On Fri, 2005-06-05 at 14:36 +0200, Thomas Graf wrote:
[..]
> function find-text(pattern)
> foreach text-segment do
> call search-bm(text-segment, pattern);
> done
> end
>
> This is what most people naturally think of when dealing with this
> problem and it might be sufficient for many situations, however it
> requires the searching algorithm to store its state in some persistent
> memory which can be troublesome depending on the volume of these
> variables.
>
[..]
I dont see any difference between the two in terms of state storage.
Can you really avoid storing state? Can you give an example?
> Why? Because it dramatically simplifies the searching algorithms
> since they can decide when to fetch the next block which is
> absolutely essential for cases like regular expression where the
> state machine gets quite complex and a single entry point
The other scheme is to have the callback return a code which says
"get me more text" or " enough/done" in which case the state machine for
the search alg is no different in both cases.
> (i.e.
> leaving the function and enter it again with new data) would make
> things much more complex.

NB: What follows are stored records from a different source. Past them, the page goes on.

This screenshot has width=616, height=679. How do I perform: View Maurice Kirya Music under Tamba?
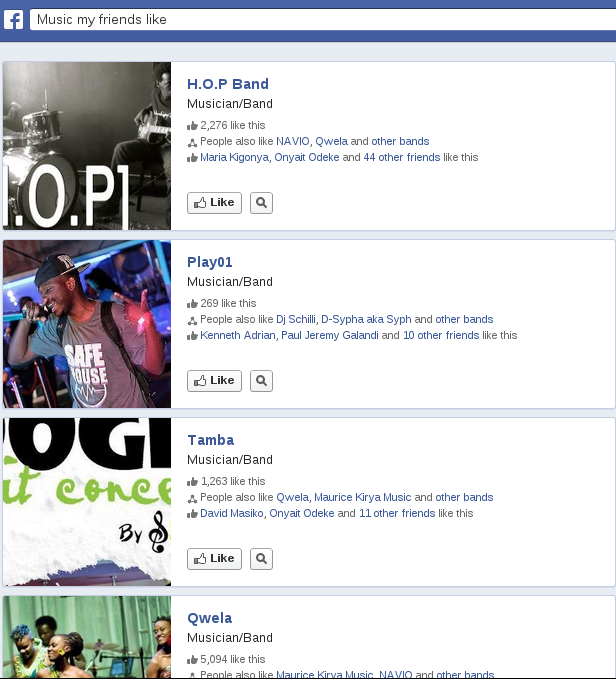pyautogui.click(x=362, y=498)
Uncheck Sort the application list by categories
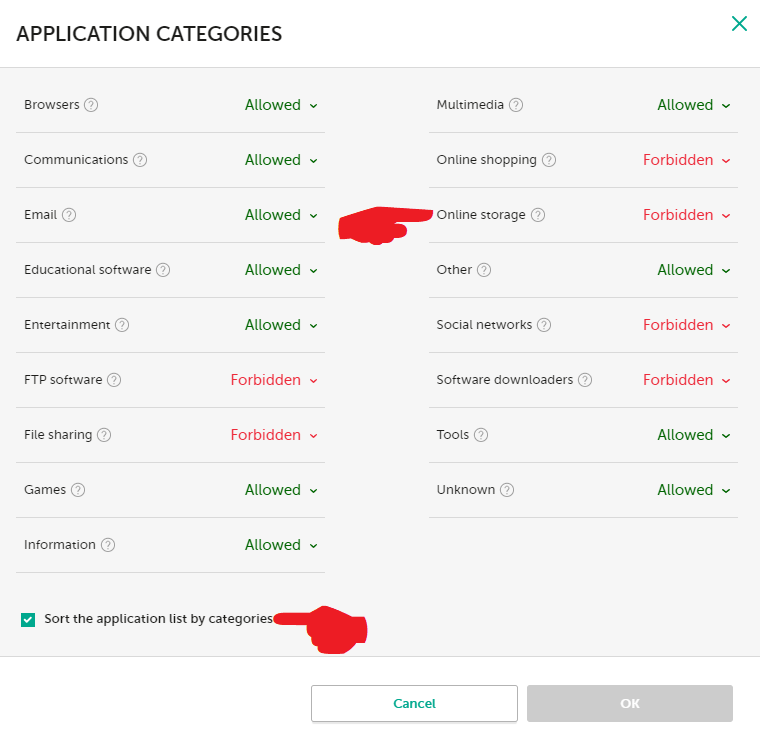 click(28, 620)
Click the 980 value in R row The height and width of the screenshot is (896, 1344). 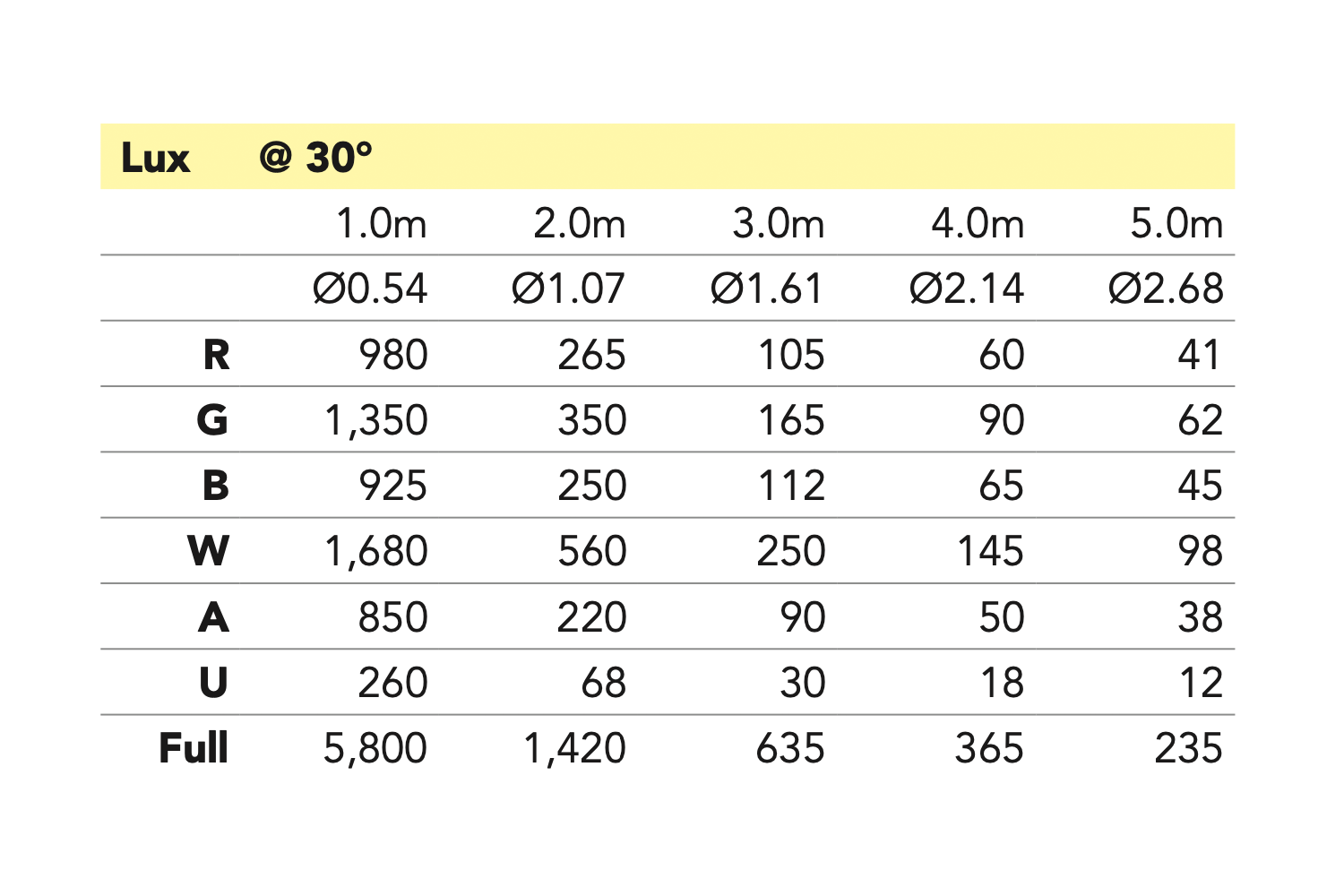click(393, 355)
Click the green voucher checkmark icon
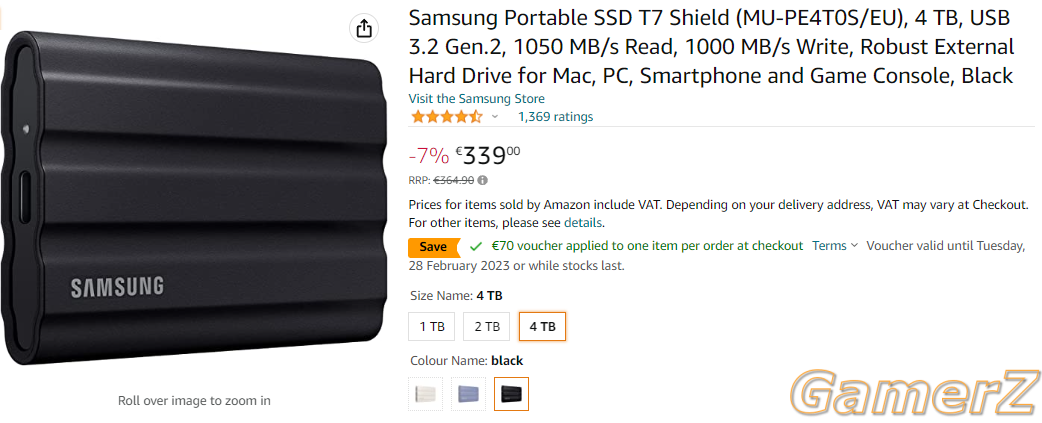The height and width of the screenshot is (423, 1042). 475,246
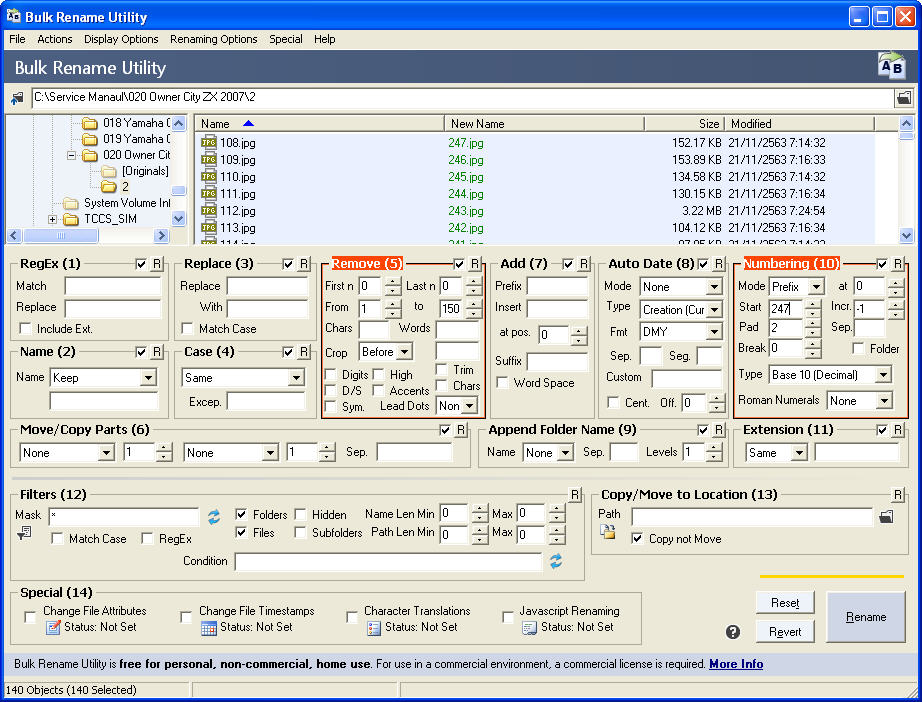The height and width of the screenshot is (702, 922).
Task: Click the Rename button
Action: click(x=865, y=617)
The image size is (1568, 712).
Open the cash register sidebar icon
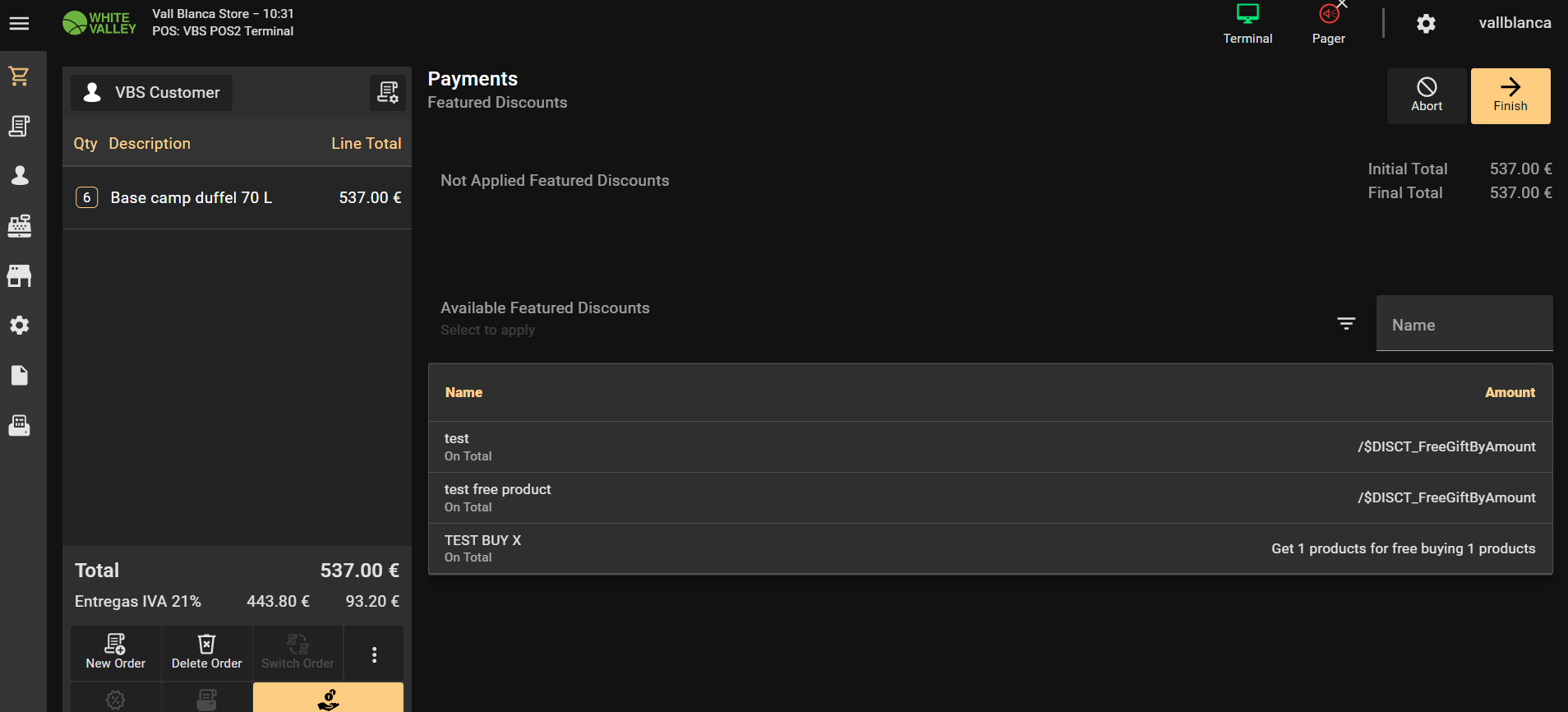coord(19,225)
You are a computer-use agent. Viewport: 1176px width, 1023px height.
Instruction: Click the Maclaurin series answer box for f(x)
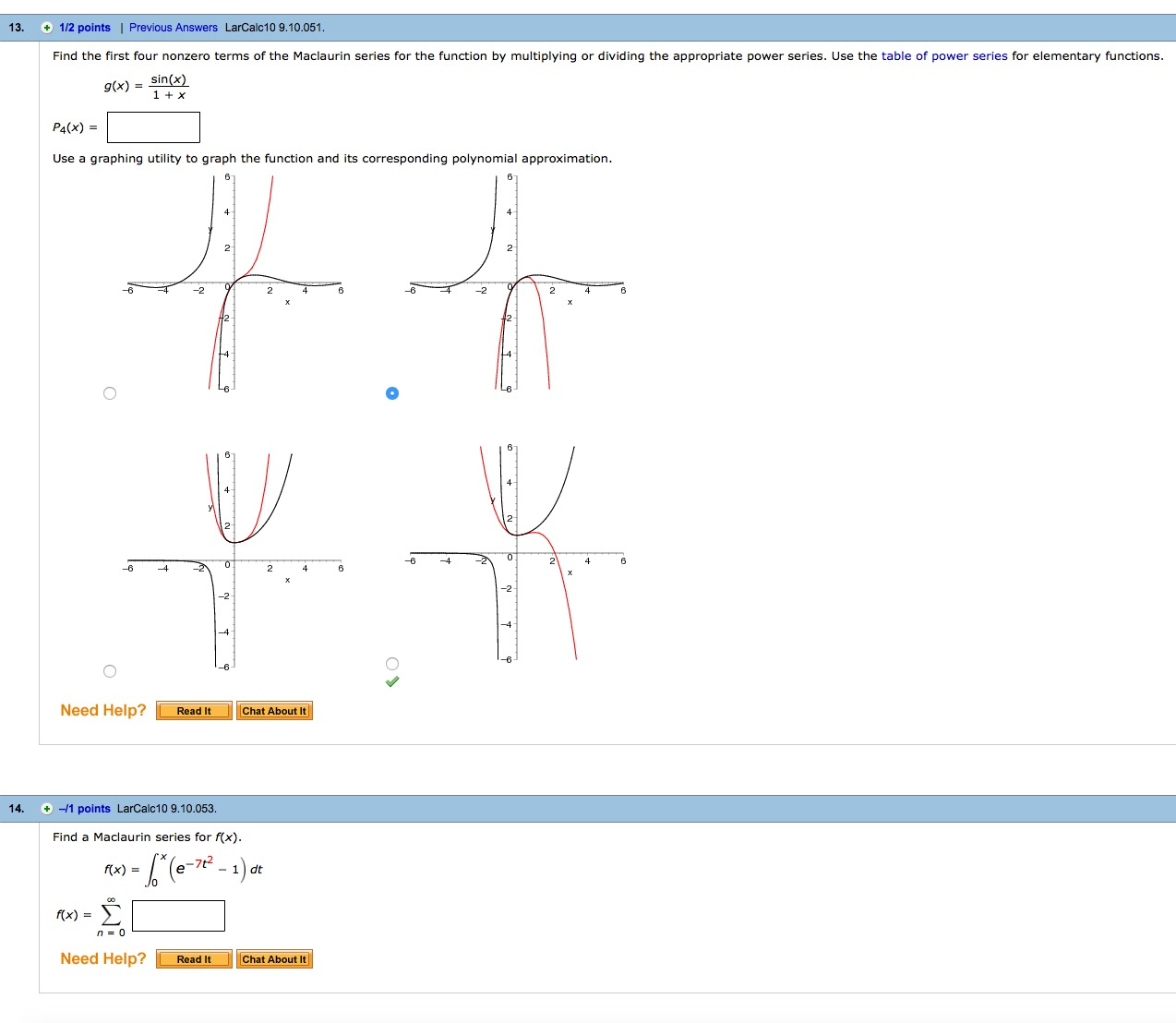178,915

Minor advantages are a) the get_text()
> implementation is usually quite small and will hopefully not mess
> up the cacheline optimizations of the actual searching loop
It depends on the search algorithm - if it is small, you benefit from
either scheme. If it is large, you loose in both.
> and
> b) it allows the searching algorithm to do prefetching.
>
I am trying to sink this in; prefetching would be valuable for regexp,
but why would the other scheme not be able to do it?
> << coffee break >>
>
I have to run to work while you get coffee ;->
I will read the rest later.
cheers,
jamal
|